**OBJETIVO A**
Por favor, copia como lista numerada, sin líneas en blanco, el tramo de las entradas que va desde su comienzo hasta la línea que contiene "[x=1129, y=879]", ambos extremos incluidos.

※ ※ ※

O si viene hacia ti una joven con la capucha del chubasquero puesta bien cerrada −llueve−, la mascarilla y las gafas totalmente empañadas. O sea, cristales blancos. Imagínatelo. Me ha pasado. Para salir corriendo.
Quizá al estar escondidos tras ese artilugio blanco o de colores poco lúcidos, hemos reflexionado sobre el valor tan grande de la sonrisa. Lo expresa bien Lovasik, en su memorable libro sobre la amabilidad: “Una sonrisa cuesta poco y hace mucho. Enriquece a quienes la reciben y a ti no te hace más pobre. Aporta felicidad al hogar y fomenta benevolencia entre los hombres. Es un descanso para el fatigado, luz para el abatido, un rayo de sol para el triste y el mejor remedio de la naturaleza contra las preocupaciones” (p. 59). De esto ya no tenemos.

※ ※ ※

**OBJETIVO B**
En el fragmento sobre la sonrisa, ¿a quiénes enriquece una sonrisa según la cita de Lovasik?

※ ※ ※

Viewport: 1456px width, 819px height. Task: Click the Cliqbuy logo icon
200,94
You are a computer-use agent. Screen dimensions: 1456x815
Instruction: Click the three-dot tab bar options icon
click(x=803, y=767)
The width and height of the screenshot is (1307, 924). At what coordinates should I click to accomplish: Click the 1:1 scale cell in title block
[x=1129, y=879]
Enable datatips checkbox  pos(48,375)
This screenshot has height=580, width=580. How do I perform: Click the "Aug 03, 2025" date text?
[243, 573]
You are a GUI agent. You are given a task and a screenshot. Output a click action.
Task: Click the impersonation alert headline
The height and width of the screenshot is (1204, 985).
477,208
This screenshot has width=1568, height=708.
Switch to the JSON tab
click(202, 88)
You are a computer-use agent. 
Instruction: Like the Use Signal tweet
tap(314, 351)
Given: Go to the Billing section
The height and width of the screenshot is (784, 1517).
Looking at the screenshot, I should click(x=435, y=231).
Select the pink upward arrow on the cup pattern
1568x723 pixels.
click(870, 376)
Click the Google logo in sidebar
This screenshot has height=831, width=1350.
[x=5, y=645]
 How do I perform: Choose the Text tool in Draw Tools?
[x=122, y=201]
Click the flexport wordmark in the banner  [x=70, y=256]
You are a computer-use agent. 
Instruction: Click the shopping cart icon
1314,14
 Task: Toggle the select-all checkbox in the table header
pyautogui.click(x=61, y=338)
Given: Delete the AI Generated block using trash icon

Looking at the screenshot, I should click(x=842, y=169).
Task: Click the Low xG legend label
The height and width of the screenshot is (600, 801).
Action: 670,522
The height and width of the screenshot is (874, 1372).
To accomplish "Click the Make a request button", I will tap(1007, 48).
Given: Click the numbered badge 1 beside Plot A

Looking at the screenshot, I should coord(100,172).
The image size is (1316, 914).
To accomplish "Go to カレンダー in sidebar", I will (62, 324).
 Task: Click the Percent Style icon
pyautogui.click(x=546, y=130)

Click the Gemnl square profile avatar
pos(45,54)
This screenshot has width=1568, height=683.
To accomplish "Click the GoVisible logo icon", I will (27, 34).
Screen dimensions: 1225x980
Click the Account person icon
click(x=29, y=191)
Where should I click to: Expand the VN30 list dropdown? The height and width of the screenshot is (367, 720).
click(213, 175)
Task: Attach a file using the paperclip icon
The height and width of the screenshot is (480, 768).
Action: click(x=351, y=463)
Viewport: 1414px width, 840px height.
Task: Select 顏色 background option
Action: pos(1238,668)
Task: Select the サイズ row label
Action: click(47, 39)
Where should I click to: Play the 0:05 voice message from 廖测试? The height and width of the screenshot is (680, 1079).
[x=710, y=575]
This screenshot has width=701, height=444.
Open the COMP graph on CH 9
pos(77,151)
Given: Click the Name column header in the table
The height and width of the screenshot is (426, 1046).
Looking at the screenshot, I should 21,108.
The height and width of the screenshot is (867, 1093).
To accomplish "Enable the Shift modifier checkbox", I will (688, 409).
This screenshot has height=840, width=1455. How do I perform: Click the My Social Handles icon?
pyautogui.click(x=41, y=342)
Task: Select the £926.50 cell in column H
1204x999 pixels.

※ ※ ※

**RESPUESTA A**
1. Viewport: 1456px width, 819px height. Task: Click the Cliqbuy logo icon
2. 200,94
3. You are a computer-use agent. Screen dimensions: 1456x815
4. Instruction: Click the three-dot tab bar options icon
5. click(x=803, y=767)
6. The width and height of the screenshot is (1307, 924). At what coordinates should I click to accomplish: Click the 1:1 scale cell in title block
7. [x=1129, y=879]

**RESPUESTA B**
A quienes la reciben.